オリーブの剪定は、枝が混み合う部分を整理し、樹の内側まで光と風を通すために行います。伸びすぎた枝を整えて樹形を維持するだけでなく、ヒョロヒョロとした樹形を好みの形に変えることも可能です。適切に剪定することで風通しが良くなり、病害虫の予防につながります。
剪定とは
剪定とは、不要な枝や伸びすぎた枝を取り除き、樹形を整える作業です。オリーブの木では、枝が混み合う部分を整理することで、内側まで光と風が入り込むようになります。これにより風通しが改善され、病気や害虫の発生を防ぐ効果が期待できます。また、枝を切ると枝数が増える性質があるため、こんもりとした樹形に仕立てることもできます。
適期の見極め
剪定は、真冬と真夏以外の時期に行います。基本的な剪定の適期は2月中旬から3月です。剪定の種類によっても適期は異なり、太枝剪定は1月から3月中旬、休眠期に行う強剪定は2月から3月が目安です。
絡み合った枝を取り除く間引き剪定は3月から4月に行いますが、休眠中に限らず成長期に行っても問題ありません。伸びすぎた枝を整える切り戻し剪定は5月から10月、または5月から11月にかけて行います。実の収穫が目的の場合は、収穫後すぐか花後に剪定します。
手順と判断基準
剪定は、まず根元から生えてくる「ひこばえ」を取り除くことから始めます。次に、幹の途中から生える「胴吹き」も、木の形を崩し栄養を奪うため早めに切ります。これらを取り除いた後、樹の内部を観察し、内側に向かって伸びている枝や、混み合って交差している枝を根元から切ります。

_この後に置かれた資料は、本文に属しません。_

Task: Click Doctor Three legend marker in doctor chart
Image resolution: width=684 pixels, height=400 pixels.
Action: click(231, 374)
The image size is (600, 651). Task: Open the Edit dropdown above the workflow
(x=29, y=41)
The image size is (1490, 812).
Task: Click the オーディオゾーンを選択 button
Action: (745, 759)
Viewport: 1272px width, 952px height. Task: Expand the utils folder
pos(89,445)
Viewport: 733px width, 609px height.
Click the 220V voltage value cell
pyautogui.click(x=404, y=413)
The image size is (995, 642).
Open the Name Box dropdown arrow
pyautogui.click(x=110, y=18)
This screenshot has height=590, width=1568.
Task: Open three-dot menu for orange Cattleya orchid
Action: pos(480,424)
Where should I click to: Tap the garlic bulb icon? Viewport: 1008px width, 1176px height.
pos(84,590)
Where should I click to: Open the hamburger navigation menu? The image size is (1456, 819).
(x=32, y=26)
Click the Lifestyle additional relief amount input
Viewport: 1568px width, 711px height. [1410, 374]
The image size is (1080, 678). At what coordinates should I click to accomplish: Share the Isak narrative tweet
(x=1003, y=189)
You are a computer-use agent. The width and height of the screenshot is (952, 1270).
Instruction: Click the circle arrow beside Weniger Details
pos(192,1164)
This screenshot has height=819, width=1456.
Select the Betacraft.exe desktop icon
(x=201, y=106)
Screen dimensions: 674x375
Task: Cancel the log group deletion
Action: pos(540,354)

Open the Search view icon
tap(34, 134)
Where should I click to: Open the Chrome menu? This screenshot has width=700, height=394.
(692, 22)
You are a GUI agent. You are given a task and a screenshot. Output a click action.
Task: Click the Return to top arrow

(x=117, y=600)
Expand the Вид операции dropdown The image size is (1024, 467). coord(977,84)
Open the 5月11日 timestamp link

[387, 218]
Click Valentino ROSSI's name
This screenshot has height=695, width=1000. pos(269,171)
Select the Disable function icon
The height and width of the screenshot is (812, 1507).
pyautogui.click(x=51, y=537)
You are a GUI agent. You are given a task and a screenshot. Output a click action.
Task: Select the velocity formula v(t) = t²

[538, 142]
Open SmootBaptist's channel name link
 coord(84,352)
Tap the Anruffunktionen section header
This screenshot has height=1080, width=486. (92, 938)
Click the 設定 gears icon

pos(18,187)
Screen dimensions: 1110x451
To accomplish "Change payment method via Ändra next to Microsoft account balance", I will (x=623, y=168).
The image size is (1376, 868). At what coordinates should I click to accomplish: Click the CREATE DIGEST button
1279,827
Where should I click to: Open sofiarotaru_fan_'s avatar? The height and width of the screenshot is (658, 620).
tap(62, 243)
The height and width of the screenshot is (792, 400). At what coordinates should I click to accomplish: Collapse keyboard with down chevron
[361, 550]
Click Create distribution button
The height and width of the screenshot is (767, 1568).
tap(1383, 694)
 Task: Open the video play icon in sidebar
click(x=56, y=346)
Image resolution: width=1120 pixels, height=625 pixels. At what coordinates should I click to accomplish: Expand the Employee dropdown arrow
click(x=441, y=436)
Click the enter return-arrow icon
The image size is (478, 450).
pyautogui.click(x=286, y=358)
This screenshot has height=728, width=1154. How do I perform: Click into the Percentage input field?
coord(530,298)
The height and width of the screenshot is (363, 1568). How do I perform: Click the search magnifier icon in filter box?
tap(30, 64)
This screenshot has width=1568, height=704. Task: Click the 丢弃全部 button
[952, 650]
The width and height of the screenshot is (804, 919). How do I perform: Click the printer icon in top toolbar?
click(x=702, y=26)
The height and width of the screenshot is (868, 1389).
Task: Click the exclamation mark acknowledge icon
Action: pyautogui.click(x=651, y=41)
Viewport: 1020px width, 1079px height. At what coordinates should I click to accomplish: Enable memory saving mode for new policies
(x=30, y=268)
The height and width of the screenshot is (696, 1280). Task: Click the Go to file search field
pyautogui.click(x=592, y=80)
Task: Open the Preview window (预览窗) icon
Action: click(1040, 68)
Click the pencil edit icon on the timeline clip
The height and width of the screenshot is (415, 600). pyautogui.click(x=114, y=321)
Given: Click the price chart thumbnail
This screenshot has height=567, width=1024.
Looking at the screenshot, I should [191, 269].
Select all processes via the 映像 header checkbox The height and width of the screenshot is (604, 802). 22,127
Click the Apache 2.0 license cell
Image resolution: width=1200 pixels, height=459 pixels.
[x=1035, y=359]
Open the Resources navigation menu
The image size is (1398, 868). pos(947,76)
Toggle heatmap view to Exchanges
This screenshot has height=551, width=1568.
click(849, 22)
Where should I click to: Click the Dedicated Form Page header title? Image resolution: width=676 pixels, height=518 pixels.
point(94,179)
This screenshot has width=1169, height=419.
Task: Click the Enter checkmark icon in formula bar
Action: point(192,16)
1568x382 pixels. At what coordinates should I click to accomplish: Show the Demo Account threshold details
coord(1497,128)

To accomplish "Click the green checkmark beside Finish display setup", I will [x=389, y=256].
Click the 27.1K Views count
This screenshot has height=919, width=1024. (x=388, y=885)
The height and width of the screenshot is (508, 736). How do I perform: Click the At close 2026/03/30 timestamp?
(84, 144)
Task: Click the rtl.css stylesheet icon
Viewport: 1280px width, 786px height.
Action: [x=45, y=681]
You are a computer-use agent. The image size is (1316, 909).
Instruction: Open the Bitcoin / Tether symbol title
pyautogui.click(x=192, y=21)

枝先を整える際は、残したい芽の方向を確認します。新芽は葉が出ている方向へ伸びるため、枝を伸ばしたい方向にある芽の上5mmの位置で切ります。剪定する際は必ず葉を残し、葉から2cm程度上を切るようにします。樹のアウトラインを整えるには、枝分かれしている節から約10cmのところを切り揃えると良いでしょう。
剪定後の管理
剪定作業後は、切り口のケアを行います。直径2cm以上の大きな切り口には、保護のために癒合剤を塗ります。
こんなやり方は要注意
葉を残さず切る
剪定する際は、必ず葉を残すようにします。葉をすべて落としてしまうと、木が弱る原因になります。枝先を切る場合も、葉から2cm程度上を残して切ります。
枝を途中で切る
不要な枝を取り除く際は、枝の途中ではなく根元からしっかり切ります。中途半端な位置で切ると、そこから不自然な枝が伸びて樹形が乱れがちです。根元から切ることで、風通しを良くし病気の発生を防ぎます。
ひこばえや胴吹きを放置する
根元から生える「ひこばえ」や、幹の途中から生える「胴吹き」は、木の形を崩すだけでなく、本来必要な部分への栄養を奪います。見つけ次第、早めに取り除くようにします。
実践のコツ
段階的に樹形を整える
理想の樹形を維持し、実をつける枝を更新していくためには、一度に枝を切り詰める強剪定を避けるのが有効です。段階的に剪定を繰り返すことで、木への負担を抑えながら管理できます。ヒョロヒョロとした樹形も、強剪定によって好みの形に変えることが可能です。
枝数を増やして密度を上げる
オリーブは、枝先(成長点)を切るとその下の葉の付け根から2つの新芽が出てくる性質があります。この性質を利用し、切れば切るほど枝数を倍々に増やせます。こんもりとした密度の高い樹形に仕立てたい場合に有効な手法です。
枝が伸びる方向を意識する
新芽は葉が出ている方向へ伸びていきます。そのため、枝をどちらの方向に伸ばしたいかを考え、残す芽を選ぶことが樹形づくりの鍵です。オリーブは二股に枝が伸びる性質があるため、この特性を理解して切る場所を決めます。